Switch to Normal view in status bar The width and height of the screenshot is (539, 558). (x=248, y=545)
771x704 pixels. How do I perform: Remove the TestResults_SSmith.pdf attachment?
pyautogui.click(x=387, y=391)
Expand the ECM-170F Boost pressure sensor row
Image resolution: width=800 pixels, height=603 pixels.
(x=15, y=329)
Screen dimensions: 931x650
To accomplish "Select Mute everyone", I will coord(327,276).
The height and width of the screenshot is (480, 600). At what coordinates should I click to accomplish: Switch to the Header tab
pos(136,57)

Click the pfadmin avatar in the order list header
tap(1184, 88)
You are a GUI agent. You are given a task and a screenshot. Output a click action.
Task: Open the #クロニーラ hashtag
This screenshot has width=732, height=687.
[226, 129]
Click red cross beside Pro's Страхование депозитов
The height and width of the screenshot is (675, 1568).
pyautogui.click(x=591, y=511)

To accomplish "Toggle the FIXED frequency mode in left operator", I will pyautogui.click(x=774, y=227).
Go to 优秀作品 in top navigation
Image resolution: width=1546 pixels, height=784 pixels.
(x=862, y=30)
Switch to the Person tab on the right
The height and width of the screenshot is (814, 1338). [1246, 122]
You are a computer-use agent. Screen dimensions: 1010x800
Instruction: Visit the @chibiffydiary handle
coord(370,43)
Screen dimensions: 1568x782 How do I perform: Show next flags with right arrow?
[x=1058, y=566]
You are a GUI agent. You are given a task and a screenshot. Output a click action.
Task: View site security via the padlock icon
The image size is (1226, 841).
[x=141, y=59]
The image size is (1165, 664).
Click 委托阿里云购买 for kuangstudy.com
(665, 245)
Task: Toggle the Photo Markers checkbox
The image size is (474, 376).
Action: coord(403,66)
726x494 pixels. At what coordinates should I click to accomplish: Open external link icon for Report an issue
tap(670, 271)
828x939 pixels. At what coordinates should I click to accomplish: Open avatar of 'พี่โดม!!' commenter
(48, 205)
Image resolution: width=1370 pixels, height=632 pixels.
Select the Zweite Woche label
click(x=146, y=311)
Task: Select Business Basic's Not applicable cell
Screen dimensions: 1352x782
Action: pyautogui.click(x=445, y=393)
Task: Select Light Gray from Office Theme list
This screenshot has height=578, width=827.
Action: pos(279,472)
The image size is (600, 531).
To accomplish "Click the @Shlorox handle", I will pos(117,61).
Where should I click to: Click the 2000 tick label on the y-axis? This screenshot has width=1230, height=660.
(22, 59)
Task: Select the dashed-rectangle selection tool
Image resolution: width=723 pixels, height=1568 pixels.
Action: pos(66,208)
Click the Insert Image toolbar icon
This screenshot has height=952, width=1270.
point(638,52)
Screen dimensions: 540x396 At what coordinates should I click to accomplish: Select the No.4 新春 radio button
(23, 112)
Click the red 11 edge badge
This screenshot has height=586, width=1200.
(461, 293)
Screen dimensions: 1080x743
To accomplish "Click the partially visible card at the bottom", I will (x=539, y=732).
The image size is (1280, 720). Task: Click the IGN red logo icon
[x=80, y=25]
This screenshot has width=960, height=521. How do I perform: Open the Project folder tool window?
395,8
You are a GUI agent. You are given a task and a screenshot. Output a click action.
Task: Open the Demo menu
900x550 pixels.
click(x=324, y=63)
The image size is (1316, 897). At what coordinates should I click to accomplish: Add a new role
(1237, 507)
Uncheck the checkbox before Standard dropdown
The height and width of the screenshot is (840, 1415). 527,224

+--

Activity — Repeat all the material exactly as it stands.

Reply —
Switch to Normal view in status bar The width and height of the screenshot is (539, 558). (x=248, y=545)
771x704 pixels. How do I perform: Remove the TestResults_SSmith.pdf attachment?
pyautogui.click(x=387, y=391)
Expand the ECM-170F Boost pressure sensor row
Image resolution: width=800 pixels, height=603 pixels.
(x=15, y=329)
Screen dimensions: 931x650
To accomplish "Select Mute everyone", I will coord(327,276).
The height and width of the screenshot is (480, 600). At what coordinates should I click to accomplish: Switch to the Header tab
pos(136,57)

Click the pfadmin avatar in the order list header
tap(1184, 88)
You are a GUI agent. You are given a task and a screenshot. Output a click action.
Task: Open the #クロニーラ hashtag
This screenshot has width=732, height=687.
[226, 129]
Click red cross beside Pro's Страхование депозитов
The height and width of the screenshot is (675, 1568).
pyautogui.click(x=591, y=511)

To accomplish "Toggle the FIXED frequency mode in left operator", I will pyautogui.click(x=774, y=227).
Go to 优秀作品 in top navigation
Image resolution: width=1546 pixels, height=784 pixels.
(x=862, y=30)
Switch to the Person tab on the right
The height and width of the screenshot is (814, 1338). [1246, 122]
You are a computer-use agent. Screen dimensions: 1010x800
Instruction: Visit the @chibiffydiary handle
coord(370,43)
Screen dimensions: 1568x782 How do I perform: Show next flags with right arrow?
[x=1058, y=566]
You are a GUI agent. You are given a task and a screenshot. Output a click action.
Task: View site security via the padlock icon
The image size is (1226, 841).
[x=141, y=59]
The image size is (1165, 664).
Click 委托阿里云购买 for kuangstudy.com
(665, 245)
Task: Toggle the Photo Markers checkbox
The image size is (474, 376).
Action: coord(403,66)
726x494 pixels. At what coordinates should I click to accomplish: Open external link icon for Report an issue
tap(670, 271)
828x939 pixels. At what coordinates should I click to accomplish: Open avatar of 'พี่โดม!!' commenter
(48, 205)
Image resolution: width=1370 pixels, height=632 pixels.
Select the Zweite Woche label
click(x=146, y=311)
Task: Select Business Basic's Not applicable cell
Screen dimensions: 1352x782
Action: pyautogui.click(x=445, y=393)
Task: Select Light Gray from Office Theme list
This screenshot has height=578, width=827.
Action: pos(279,472)
The image size is (600, 531).
To accomplish "Click the @Shlorox handle", I will pos(117,61).
Where should I click to: Click the 2000 tick label on the y-axis? This screenshot has width=1230, height=660.
(22, 59)
Task: Select the dashed-rectangle selection tool
Image resolution: width=723 pixels, height=1568 pixels.
Action: pos(66,208)
Click the Insert Image toolbar icon
This screenshot has height=952, width=1270.
point(638,52)
Screen dimensions: 540x396 At what coordinates should I click to accomplish: Select the No.4 新春 radio button
(23, 112)
Click the red 11 edge badge
This screenshot has height=586, width=1200.
(461, 293)
Screen dimensions: 1080x743
To accomplish "Click the partially visible card at the bottom", I will (x=539, y=732).
The image size is (1280, 720). Task: Click the IGN red logo icon
[x=80, y=25]
This screenshot has width=960, height=521. How do I perform: Open the Project folder tool window?
395,8
You are a GUI agent. You are given a task and a screenshot. Output a click action.
Task: Open the Demo menu
900x550 pixels.
click(x=324, y=63)
The image size is (1316, 897). At what coordinates should I click to accomplish: Add a new role
(1237, 507)
Uncheck the checkbox before Standard dropdown
The height and width of the screenshot is (840, 1415). 527,224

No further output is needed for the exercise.